Validate cosign signatures if included in `images`

[Racer159]

Is your feature request related to a problem? Please describe.

As Ezra I want to validate cosign signatures on zarf package create so that I can have confidence that they will work correctly before the package goes to the air gap.

Describe the solution you'd like

• Given I have a package with cosign signatures defined under images
• When Zarf pulls the signatures and the images to which they relate
• Then Zarf validates the signatures against the images

Describe alternatives you've considered

We could have a separate process for this (and this will slow down create) but since it will only run when cosign signatures are defined it should be a fine tradeoff since people can opt into the slowdown if they need / want to and if they do it will save them time in the long run since it would be costly to bring an invalid package to the airgap.

Additional context

#475

[mjnagel]

validate cosign signatures on zarf package create so that I can have confidence that they will work correctly

Want to call out this is more than just "confidence they will work correctly" in the broad sense, but also confidence the image is what I expected (i.e. isn't some maliciously published image, it was published by the build system I expected). There's some valuable supply chain considerations there.

Given I have a package with cosign signatures defined under images

While I think this is a good qualifier for a first pass, it would honestly be great if there were also a way to opt-in to signature validation even if I don't put signatures in images. It shouldn't be significantly more challenging since zarf already has code to find signatures, and in some cases I might just want signatures to be validated at build time and have no need to bring them along with me in my zarf package.

Then Zarf validates the signatures against the images

Worth noting that there are a number of different validation paths with cosign - you may need to pass in a key, skip the tlog, or it might just work (keyless signatures?). Would likely mean we need an additional "config block"/args to specify some of those options, and potentially allow it per registry/repo/image.

[Racer159]

To describe use cases more, it would be nice to be able to validate the signatures of images that are pulled down by Zarf before a Zarf package is fully created to ensure that it has the images you expect before the package itself is (potentially) signed.

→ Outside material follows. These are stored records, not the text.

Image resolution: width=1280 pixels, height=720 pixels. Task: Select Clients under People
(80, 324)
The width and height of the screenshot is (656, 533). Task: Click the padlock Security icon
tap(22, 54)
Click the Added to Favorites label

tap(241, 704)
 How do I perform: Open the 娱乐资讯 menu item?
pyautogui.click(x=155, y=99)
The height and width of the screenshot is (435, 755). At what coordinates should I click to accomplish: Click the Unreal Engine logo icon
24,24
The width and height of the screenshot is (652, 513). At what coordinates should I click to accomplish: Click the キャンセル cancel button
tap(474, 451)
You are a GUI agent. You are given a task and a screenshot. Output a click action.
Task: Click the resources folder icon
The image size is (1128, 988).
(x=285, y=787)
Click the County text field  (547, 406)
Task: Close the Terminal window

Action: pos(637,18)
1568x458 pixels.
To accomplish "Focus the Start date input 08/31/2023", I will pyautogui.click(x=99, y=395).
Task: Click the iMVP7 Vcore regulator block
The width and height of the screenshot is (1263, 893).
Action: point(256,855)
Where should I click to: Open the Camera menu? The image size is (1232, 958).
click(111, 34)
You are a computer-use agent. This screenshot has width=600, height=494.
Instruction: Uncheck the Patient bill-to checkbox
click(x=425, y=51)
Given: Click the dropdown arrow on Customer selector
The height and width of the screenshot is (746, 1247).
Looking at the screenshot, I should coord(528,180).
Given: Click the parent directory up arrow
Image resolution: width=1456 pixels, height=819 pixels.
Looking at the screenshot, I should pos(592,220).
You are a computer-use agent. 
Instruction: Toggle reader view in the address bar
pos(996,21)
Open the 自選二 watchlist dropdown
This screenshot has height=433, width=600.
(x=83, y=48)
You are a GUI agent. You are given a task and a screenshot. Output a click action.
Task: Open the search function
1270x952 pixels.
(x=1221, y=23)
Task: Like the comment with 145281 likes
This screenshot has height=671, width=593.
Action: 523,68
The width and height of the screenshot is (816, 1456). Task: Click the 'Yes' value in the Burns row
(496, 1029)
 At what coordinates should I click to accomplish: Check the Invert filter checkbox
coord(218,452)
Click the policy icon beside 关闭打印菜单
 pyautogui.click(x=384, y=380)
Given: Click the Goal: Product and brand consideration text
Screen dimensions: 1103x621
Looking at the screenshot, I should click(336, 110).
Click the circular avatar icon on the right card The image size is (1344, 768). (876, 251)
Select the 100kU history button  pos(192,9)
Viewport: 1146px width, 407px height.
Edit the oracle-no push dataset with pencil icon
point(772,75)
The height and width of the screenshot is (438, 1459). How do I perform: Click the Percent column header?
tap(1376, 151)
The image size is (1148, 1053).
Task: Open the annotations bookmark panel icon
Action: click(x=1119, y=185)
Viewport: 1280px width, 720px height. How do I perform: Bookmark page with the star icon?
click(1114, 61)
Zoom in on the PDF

Generally there are two ways that images could be signed:

1. From public infrastructure:
   https://kubernetes.io/docs/tasks/administer-cluster/verify-signed-artifacts/
2. From a private/local key infrastructure:
   https://docs-ironbank.dso.mil/tutorials/cosign/

And complicating this further is the fact that Zarf could contain sets of images from different sources with different signing verification needs.

Generally, however this configuration wouldn't change much for the life of a given application (only really changing when base image infrastructure changes), so this could be collapsed into a map of cosign configuration options to registry sources (since many image sources are likely to be similar - i.e. all K8s images or all Iron Bank images will use the same verification configs). This could be implemented as a new cosignOpts option on package create like this:

package:
  create:
    cosignOpts:
      registry.dso.mil/*:
        certificate-chain: cosign-ca-bundle.pem
        cert: cosign-certificate.pem
      registry.k8s.io/*:
        certificate-identity: krel-trust@k8s-releng-prod.iam.gserviceaccount.com
        certificate-oidc-issuer: https://accounts.google.com

Which could also be like this:

zarf package create . --cosignOpts='{"registry.dso.mil/*": {"certificate-chain": "cosign-ca-bundle.pem", "cert": "cosign-certificate.pem"}, "registry.k8s.io/*": {"certificate-identity": "krel-trust@k8s-releng-prod.iam.gserviceaccount.com", "certificate-oidc-issuer": "https://accounts.google.com"}}'

Of course an operator would also be nice to have to perform validation in a cluster but when you are crossing the airgap that operator would be validating the image signatures long after the package left the development environment and having an easy way to validate this up front would be very useful.